The diagonal gradient would break down on a 45 degree 101010 pattern the same way that axis-aligned gradients do for axis-aligned high frequency signals. But this would only happen if the 45 degree line was rendered by a naive line drawing function that emitted binary black/white.. and this wouldn’t occur in a real scene.

It’s like reading across the diagonals forces you to read an already anti-aliased signal…

Perhaps you already explained this, but I didn’t notice it 😉

Ah, so 3×3 computation will fix the pixel shift – and in fact the “even blur of forward difference magnitude after computing it” is exactly the same as computing it in 3×3 window; I think I should have explained this equivalence better.

So it will fix the shift, but not asymmetry – if you draw this 3×3 window, you will notice that forward differences miss 1 pixel there!

Regarding the diagonal frequencies yeah, this will be a problem for diagonal derivatives. The challenge is that diagonal Nyquist is sqrt(2) higher than the horizontal/vertical! I write about it in a post on checkerboard rendering https://bartwronski.com/2018/05/14/checkerboard-rendering-rotated-anti-aliasing-and-grid-frequencies/ .

Basically diagonal pattern is higher frequency than the horizontal/vertical ones. This is also where mentions of isotropy/anisotropy come into play. And yes, it’s a real problem for those extreme patterns and it causes problems in photography (moire during demosaicking of Bayer sensor data)… No great solutions there from me, not sure if they are possible?

Thanks – will read your checkerboard article

Here’s an illustration that goes with this comment: https://user-images.githubusercontent.com/2770871/110250214-71fbd800-7f7a-11eb-959c-f1a1f682f66d.png

You can do a coordinate system transform and project the gradient calculations (as per your post) in the rotating coordinate system onto the original coordinate system. You could just do a 45 degree rotation instead, but I felt like doing the projection case instead for now as it seemed clearer to me.

This way you can view the projected diagonal derivatives (2nd line of the center blocks of my illustration) as either an average of two 1D derivatives for opposite sides (3rd line) of the 2×2 stencil, or as the 1D derivative of two averages at opposite sides (4th line).

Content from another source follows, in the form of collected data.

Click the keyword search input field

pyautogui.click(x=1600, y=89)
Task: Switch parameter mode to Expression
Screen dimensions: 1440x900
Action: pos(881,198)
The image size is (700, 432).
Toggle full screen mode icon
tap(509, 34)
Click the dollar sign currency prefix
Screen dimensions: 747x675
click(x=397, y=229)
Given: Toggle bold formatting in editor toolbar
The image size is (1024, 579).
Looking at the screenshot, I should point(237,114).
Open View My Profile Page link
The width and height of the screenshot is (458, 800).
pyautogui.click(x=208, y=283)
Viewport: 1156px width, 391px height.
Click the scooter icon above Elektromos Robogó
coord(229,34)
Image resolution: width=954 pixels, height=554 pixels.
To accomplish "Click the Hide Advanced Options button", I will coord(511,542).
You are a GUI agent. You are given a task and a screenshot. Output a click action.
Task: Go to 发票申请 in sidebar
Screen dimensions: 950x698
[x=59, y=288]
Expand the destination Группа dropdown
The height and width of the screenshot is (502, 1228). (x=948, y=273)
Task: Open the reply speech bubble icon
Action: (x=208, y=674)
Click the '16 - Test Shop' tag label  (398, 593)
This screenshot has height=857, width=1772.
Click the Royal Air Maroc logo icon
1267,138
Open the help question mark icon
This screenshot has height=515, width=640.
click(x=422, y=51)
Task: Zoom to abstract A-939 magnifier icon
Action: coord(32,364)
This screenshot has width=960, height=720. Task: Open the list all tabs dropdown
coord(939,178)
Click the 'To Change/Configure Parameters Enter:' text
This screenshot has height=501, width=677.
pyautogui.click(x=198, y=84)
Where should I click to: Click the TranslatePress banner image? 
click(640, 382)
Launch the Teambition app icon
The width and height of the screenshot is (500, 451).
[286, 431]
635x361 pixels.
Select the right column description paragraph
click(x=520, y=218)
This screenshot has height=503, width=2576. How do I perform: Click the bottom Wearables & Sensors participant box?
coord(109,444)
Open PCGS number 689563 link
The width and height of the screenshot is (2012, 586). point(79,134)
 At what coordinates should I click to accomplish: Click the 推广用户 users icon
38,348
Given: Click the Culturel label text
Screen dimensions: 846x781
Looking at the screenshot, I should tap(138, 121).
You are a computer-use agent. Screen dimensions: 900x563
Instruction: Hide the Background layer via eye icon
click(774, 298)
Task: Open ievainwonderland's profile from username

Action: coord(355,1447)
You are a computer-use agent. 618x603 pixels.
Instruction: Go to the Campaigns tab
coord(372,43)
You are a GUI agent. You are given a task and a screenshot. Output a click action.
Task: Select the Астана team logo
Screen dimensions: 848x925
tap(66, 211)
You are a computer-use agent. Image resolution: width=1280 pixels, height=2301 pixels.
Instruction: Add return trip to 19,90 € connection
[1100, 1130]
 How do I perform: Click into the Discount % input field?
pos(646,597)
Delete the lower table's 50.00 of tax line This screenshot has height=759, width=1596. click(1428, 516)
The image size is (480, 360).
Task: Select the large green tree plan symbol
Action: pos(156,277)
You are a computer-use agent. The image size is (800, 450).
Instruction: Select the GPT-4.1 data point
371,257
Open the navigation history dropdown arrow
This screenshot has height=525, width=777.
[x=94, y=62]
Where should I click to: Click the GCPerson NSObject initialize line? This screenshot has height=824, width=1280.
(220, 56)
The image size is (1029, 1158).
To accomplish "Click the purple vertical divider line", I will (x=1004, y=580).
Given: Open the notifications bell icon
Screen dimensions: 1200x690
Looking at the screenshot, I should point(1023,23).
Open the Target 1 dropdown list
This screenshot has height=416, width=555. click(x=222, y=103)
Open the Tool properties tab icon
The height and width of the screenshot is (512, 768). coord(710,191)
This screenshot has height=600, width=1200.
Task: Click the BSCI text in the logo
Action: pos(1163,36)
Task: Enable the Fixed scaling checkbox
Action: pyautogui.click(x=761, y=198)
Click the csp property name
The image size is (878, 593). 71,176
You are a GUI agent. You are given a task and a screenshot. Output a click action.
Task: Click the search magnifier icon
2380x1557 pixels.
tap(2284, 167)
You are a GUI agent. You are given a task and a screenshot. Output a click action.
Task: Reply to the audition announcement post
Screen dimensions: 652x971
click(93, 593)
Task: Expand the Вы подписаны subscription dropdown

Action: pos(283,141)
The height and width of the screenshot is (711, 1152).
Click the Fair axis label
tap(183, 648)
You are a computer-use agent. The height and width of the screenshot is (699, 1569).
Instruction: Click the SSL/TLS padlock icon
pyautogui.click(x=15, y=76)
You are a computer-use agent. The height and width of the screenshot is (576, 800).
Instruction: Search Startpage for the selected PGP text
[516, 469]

By doing it this way you can also relate this to dual grids (the bottom block), and the square grids are conveniently self-dual. Calculating the gradient values and storing them in the dual grid is like simple a 2D gather operation (green lines), and converting them back to the regular grid is also the same kind of 2D gather operation (red lines). The latter operation is similar to or equivalent to your 3×3 stencil.

This way you might be able to generalize this to other kinds of grids, like triangle or honeycomb grids as well, and even 3D in a non-ambiguous way.